Enhancing the Shareholder Value Proposition

In 2010, Newell Rubbermaid delivered core sales growth in all three operating segments. Consumer-driven innovation and strategic brand-building investments led to increases in market share and expanded our reach into new geographies and new categories. Our core mission remains to continue to build shareholder value by leveraging top-line growth to achieve sustainable earnings growth. Realizing these objectives requires an intense focus on cost at every level of the enterprise.

In 2010 we made continued progress in creating a leaner, more profitable and more competitive organization. Three key strategic initiatives, in particular, contributed meaningfully to these efforts and will continue to generate future benefits.

Capital Structure Optimization Plan: This plan created a simpler, more shareholder-friendly capital structure and allowed the Company to take advantage of a historically low interest rate environment. The initiative lowered Newell Rubbermaid's interest expense and largely eliminated potential future share dilution associated with our convertible notes.

European Transformation Plan: This targeted initiative is designed to simplify our business and improve profitability in our European operations, with the goal of a 10 percent or higher operating margin in Europe by the end of 2012. We are already reaping the benefits of key productivity projects that helped push our normalized operating margin in the region to 7 percent in 2010*. By centralizing decision making in our new European headquarters in Geneva, Switzerland, and streamlining our business structure, the European Transformation Plan will result in a stronger, more profitable business model. Continued improvements in key areas such as pricing architecture, organizational structure and other profit-enhancing initiatives will drive further increases in operating margin in 2011 and again in 2012. Once fully implemented in 2012, the plan is expected to generate $55–$65 million in annual profitability improvement.

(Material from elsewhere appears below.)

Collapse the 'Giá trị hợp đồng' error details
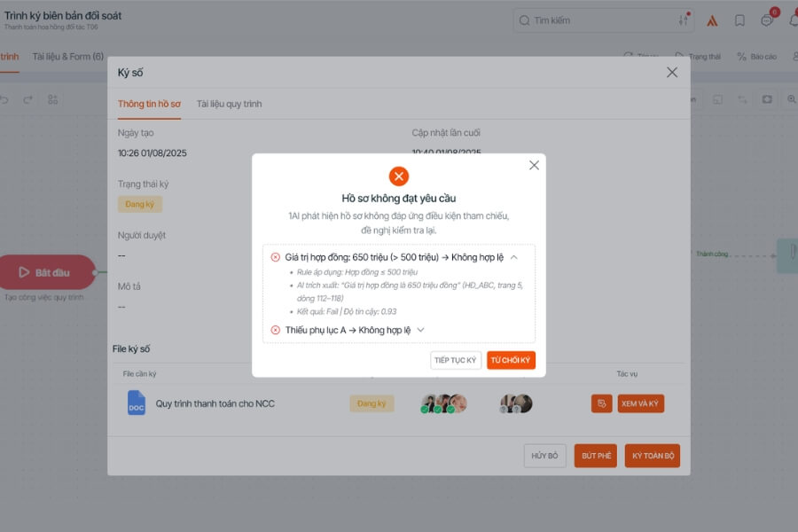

Project Acceleration: Completed in 2010, this global, multi-year restructuring program was designed to consolidate and streamline our manufacturing and supply chain operations to achieve greater efficiency and best cost. Project Acceleration helped enable 700 basis points of gross margin expansion over the past five years and will deliver in excess of $220 million in annualized savings by the end of 2011.

Looking ahead, we will continue to invest behind operating efficiency and best-in-class business processes to drive higher productivity, increased earnings and enhanced shareholder value.